__YOUR GOAL__:
If a line below contains "computer", count it; then state how many such lines there are, and nothing else.

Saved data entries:
------------
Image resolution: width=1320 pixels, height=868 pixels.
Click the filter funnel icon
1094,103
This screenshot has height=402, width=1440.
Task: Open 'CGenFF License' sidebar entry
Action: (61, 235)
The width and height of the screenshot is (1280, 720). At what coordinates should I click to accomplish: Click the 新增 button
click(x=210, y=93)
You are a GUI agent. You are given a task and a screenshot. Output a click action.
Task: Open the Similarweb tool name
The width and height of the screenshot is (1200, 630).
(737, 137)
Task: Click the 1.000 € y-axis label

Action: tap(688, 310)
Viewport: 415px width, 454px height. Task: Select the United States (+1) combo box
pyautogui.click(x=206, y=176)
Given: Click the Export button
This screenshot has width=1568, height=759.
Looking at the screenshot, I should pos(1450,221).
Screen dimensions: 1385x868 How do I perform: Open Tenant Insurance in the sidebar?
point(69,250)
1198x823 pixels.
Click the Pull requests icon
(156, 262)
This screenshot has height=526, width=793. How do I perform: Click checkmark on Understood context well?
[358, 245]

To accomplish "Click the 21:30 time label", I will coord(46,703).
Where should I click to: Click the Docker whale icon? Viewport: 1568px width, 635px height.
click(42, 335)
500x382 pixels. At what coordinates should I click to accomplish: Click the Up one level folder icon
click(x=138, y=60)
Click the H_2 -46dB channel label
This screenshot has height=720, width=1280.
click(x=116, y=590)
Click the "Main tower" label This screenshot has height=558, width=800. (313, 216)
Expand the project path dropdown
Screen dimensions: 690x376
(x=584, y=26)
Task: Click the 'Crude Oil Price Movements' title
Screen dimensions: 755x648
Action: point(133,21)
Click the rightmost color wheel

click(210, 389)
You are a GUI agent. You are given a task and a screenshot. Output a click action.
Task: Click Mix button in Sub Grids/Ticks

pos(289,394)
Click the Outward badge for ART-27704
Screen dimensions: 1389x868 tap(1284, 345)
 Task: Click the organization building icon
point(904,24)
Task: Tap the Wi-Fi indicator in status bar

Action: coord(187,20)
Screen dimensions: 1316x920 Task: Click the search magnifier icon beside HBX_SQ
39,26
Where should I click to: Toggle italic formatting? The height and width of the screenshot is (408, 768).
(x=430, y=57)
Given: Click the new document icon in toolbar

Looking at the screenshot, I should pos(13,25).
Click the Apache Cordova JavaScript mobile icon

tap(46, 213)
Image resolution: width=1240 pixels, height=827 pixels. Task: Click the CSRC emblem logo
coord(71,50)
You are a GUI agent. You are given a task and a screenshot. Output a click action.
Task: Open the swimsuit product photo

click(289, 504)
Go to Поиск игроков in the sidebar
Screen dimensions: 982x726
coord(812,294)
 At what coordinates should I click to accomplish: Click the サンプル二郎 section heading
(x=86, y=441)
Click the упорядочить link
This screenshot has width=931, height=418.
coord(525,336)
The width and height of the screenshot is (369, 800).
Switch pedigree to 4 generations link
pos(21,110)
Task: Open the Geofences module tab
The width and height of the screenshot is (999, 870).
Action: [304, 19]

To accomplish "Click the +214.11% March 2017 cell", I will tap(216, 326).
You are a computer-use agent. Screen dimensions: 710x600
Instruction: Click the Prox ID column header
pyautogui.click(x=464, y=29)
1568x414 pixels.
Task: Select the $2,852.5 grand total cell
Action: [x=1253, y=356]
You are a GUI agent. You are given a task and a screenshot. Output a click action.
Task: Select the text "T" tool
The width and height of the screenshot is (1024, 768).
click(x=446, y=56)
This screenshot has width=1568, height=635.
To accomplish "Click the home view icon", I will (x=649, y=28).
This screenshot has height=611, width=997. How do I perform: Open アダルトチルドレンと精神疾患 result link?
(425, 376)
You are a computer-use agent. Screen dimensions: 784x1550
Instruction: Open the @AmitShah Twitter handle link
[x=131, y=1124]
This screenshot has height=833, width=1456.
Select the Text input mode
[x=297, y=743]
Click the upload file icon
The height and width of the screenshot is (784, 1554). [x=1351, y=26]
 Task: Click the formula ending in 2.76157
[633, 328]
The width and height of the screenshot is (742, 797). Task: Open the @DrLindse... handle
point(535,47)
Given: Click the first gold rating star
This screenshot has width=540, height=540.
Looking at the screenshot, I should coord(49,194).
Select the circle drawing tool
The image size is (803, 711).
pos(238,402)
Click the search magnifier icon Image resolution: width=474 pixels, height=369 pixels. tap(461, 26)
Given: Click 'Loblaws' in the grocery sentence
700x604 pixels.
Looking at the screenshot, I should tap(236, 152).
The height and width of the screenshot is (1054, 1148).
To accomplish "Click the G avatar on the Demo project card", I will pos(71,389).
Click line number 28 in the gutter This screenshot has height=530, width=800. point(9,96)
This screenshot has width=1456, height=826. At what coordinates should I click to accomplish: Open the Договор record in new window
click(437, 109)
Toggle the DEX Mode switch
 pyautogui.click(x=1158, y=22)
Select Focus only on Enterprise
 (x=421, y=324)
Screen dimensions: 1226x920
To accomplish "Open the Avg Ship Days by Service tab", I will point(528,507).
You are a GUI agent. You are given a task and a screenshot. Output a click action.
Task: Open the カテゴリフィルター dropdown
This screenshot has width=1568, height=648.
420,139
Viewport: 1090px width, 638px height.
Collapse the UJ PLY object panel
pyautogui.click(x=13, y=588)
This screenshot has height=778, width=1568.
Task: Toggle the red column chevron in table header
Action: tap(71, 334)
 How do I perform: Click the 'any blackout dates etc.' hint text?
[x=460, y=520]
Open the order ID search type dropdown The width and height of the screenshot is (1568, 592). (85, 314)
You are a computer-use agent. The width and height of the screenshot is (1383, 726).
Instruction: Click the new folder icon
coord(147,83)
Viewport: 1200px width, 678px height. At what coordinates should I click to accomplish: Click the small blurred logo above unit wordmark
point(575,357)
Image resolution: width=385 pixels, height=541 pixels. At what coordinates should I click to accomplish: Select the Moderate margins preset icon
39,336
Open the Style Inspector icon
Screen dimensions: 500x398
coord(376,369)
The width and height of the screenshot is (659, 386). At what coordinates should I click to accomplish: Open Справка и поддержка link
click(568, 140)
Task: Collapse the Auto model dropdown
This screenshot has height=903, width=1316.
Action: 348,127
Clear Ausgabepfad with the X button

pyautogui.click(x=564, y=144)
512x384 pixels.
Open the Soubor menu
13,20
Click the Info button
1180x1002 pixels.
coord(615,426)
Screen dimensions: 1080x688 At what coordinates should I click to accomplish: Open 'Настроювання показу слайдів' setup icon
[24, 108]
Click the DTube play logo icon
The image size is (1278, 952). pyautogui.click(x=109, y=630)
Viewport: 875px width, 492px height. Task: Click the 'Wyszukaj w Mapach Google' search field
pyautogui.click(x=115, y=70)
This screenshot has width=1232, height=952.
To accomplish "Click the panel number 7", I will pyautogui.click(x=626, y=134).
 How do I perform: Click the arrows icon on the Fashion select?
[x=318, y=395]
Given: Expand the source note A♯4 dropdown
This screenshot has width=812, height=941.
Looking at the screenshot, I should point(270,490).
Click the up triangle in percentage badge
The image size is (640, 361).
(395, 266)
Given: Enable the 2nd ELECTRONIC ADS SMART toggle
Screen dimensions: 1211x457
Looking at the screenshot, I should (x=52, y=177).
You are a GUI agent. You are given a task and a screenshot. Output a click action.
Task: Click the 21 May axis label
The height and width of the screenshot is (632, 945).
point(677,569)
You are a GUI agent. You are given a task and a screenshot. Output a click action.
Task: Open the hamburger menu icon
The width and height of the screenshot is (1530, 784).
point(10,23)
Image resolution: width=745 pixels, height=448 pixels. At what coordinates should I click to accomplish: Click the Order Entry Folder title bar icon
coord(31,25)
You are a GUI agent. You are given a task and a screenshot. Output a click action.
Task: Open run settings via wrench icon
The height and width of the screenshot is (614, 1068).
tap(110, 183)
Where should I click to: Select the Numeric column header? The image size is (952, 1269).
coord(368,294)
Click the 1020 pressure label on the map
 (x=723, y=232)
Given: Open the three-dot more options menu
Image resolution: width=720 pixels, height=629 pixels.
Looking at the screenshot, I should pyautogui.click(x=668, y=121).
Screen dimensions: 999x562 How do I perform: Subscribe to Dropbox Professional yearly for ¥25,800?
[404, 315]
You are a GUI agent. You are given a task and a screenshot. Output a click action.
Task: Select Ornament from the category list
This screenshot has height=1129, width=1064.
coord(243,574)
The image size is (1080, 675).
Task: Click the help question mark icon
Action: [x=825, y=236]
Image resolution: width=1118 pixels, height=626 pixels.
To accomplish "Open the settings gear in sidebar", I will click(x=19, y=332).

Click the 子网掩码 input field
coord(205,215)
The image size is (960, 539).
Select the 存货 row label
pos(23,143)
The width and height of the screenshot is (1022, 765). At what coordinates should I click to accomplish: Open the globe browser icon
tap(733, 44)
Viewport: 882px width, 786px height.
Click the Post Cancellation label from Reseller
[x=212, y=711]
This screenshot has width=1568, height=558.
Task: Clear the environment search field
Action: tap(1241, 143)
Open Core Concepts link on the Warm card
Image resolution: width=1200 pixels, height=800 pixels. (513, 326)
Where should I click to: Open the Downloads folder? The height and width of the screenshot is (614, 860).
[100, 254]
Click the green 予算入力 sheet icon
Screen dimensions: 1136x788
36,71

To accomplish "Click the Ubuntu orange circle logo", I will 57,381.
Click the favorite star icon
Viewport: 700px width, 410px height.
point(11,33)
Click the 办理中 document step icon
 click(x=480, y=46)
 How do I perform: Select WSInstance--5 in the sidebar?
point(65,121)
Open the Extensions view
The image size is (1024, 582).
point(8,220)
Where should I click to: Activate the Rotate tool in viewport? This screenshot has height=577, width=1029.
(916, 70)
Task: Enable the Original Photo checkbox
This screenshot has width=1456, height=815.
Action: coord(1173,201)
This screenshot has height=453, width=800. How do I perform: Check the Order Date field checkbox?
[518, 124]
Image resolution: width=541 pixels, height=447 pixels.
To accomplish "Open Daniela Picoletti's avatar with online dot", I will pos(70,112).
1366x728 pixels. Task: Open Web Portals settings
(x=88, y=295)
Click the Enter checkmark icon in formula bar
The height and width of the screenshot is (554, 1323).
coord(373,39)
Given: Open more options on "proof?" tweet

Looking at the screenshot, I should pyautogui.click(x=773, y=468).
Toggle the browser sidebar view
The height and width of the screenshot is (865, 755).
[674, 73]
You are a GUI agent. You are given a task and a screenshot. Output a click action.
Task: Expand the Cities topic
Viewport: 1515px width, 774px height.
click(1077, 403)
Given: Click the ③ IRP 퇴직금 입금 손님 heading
------------
__EXERCISE ANSWER__:
3